*Requisitos do exercício:*
1. Diga se cada afirmação concorda com o excerto, respondendo sim ou não e citando literalmente as palavras do excerto que o decidem. (a) A decisão recorrida recusou aplicar o artigo 87º do CE por o considerar organicamente inconstitucional. (b) A Lei nº 63/93 é de 15 de Setembro. (c) O ponto 146 da Lei nº 35/94 prevê a inclusão no Código Penal de um artigo 292º relativo à condução com uma taxa de álcool no sangue igual ou superior a 1,2 g/l.
2. Por favor, copie fielmente o excerto de "Tanto basta para" a "inconstitucional.".

*Excerto de origem:*

Tanto basta para que se não possa afirmar a ausência de
utilidade da decisão do recurso, relativamente à questão de fundo, sendo, por
isso, de desatender, a questão prévia a propósito suscitada.
Questão de Fundo.
4. Como se viu, a decisão recorrida, depois de entender
revogado pelo artigo 87º, do CE o artigo 2º, do Decreto-Lei nº 124/90, acabou
por recusar aplicação ao primeiro, considerando-o organicamente
inconstitucional.
Lê-se no trecho da decisão que justifica tal
entendimento:
'Este diploma (referindo-se a decisão ao CE) foi publicado no uso da autorização
legislativa concedida pela Lei nº 63/93, de 21 de Agosto.
Esta Lei de autorização legislativa, no seu ponto 5, autoriza o Governo a rever
as normas constantes do Decreto-Lei nº 124/90 apenas na medida do alargamento
dos respectivos pressupostos à punição da condução sob a influência de
estupefacientes, psicotrópicos, estimulantes ou outras substâncias similares.
Por outro lado, a Lei nº 35/94, de 15 de Setembro, que autorizou o Governo a
rever o Código Penal, prevê no seu ponto 146 a inclusão naquele diploma legal de
um artigo 292º que prevê como criminosa a conduta daquele que conduzir veículos
na via pública com uma taxa de álcool no sangue igual ou superior a 1,2 g/l.

*Entradas de dados:*
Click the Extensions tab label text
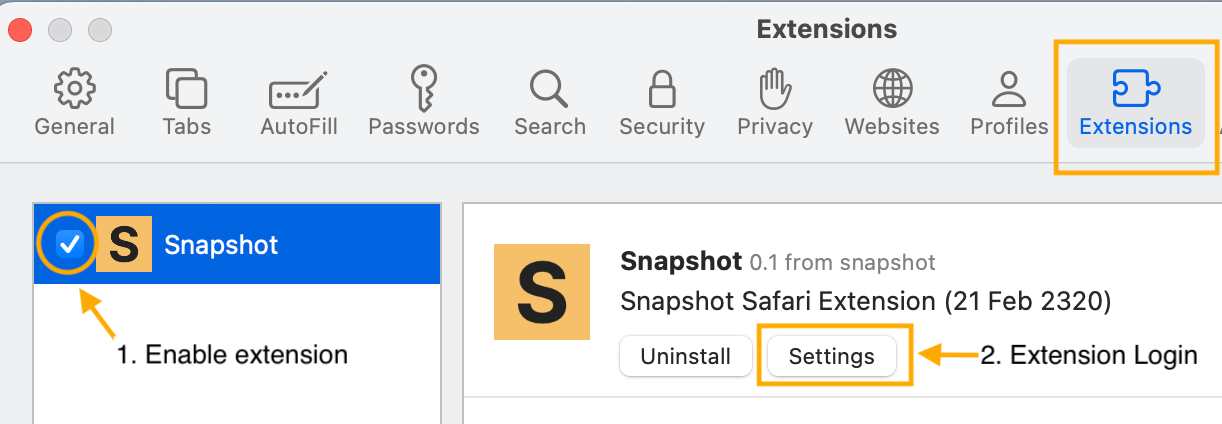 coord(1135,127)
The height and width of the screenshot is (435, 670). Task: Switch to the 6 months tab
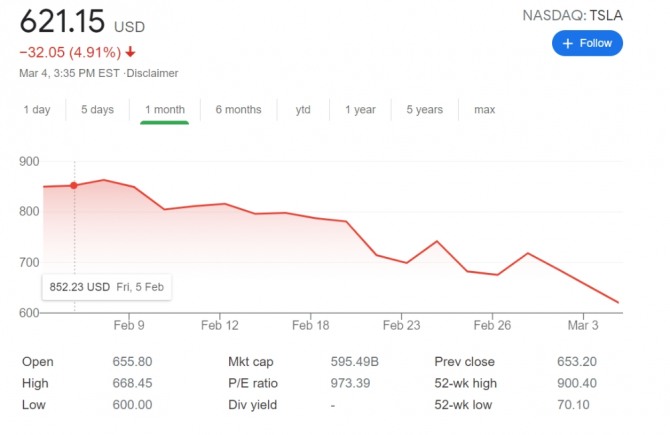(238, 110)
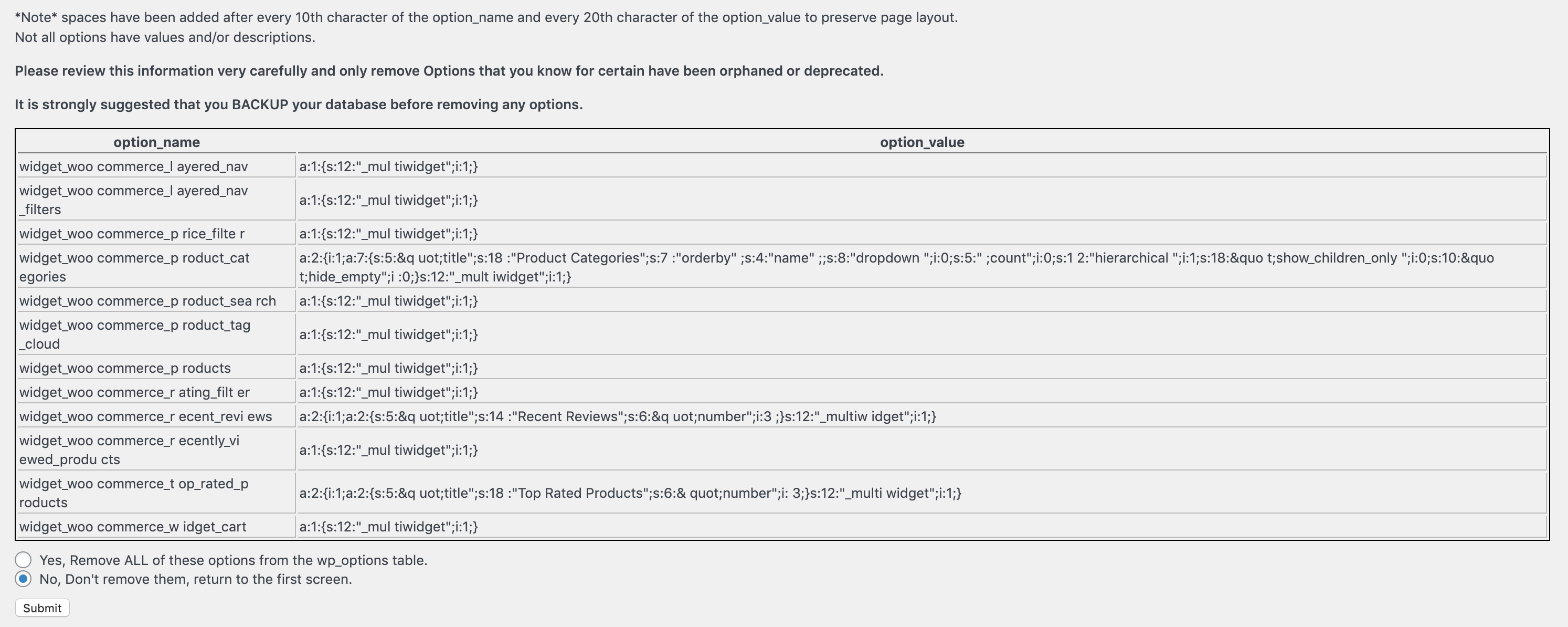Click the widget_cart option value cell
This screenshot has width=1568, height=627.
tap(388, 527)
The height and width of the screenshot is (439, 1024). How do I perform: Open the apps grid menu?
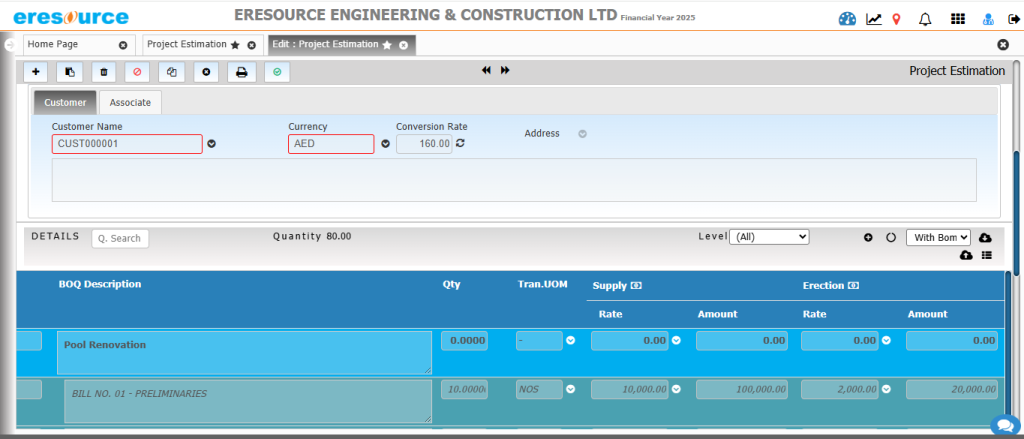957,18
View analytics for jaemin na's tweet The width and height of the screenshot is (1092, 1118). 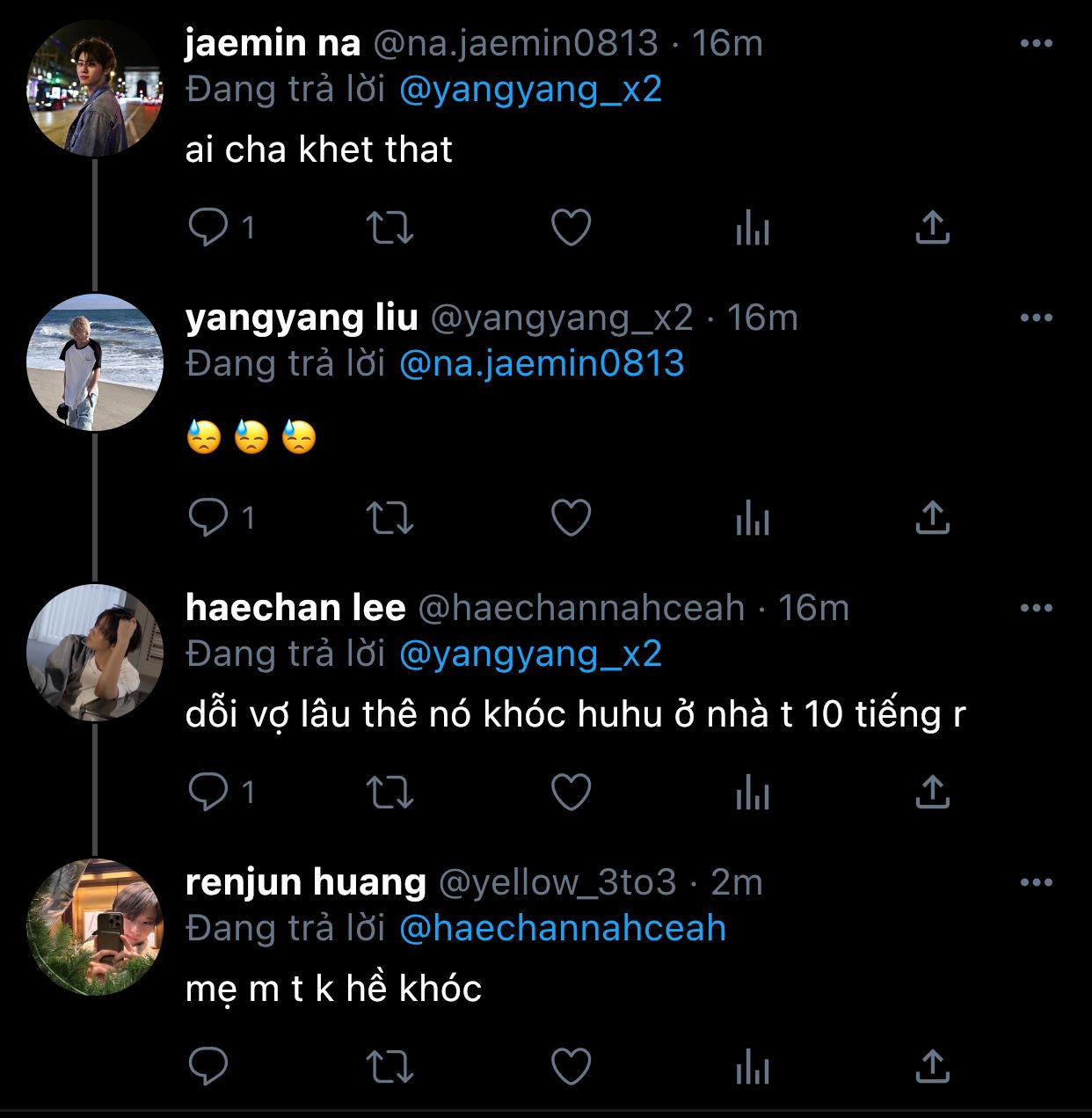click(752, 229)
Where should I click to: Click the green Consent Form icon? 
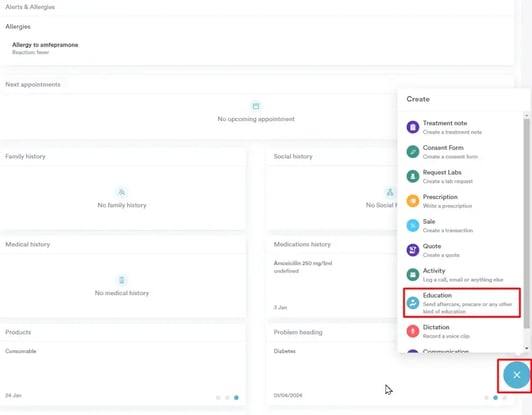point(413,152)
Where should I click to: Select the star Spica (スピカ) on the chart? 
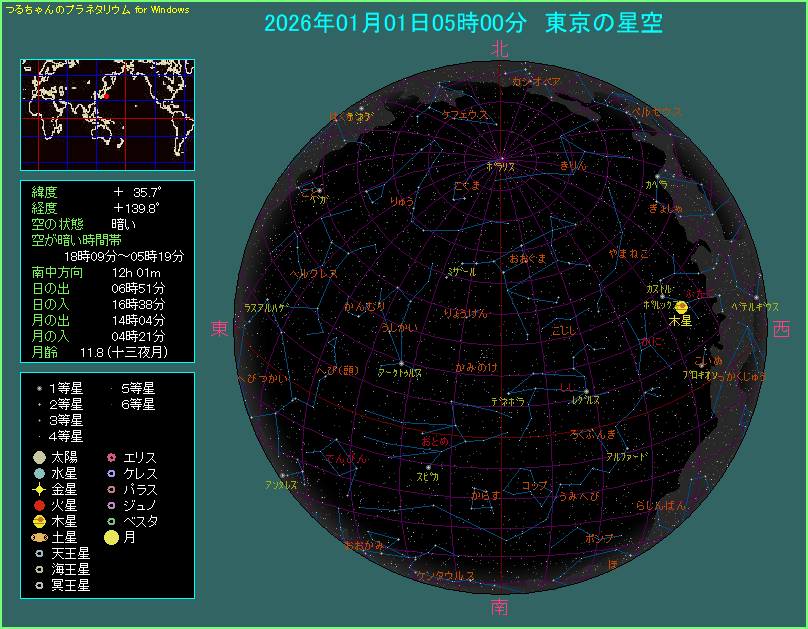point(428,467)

*Resultados por tarefa:*
1.
(a) Sim: "acabou por recusar aplicação ao primeiro, considerando-o organicamente inconstitucional."
(b) Não: "Lei nº 63/93, de 21 de Agosto."
(c) Sim: "prevê no seu ponto 146 a inclusão naquele diploma legal de um artigo 292º que prevê como criminosa a conduta daquele que conduzir veículos na via pública com uma taxa de álcool no sangue igual ou superior a 1,2 g/l."

2.
Tanto basta para que se não possa afirmar a ausência de
utilidade da decisão do recurso, relativamente à questão de fundo, sendo, por
isso, de desatender, a questão prévia a propósito suscitada.
Questão de Fundo.
4. Como se viu, a decisão recorrida, depois de entender
revogado pelo artigo 87º, do CE o artigo 2º, do Decreto-Lei nº 124/90, acabou
por recusar aplicação ao primeiro, considerando-o organicamente
inconstitucional.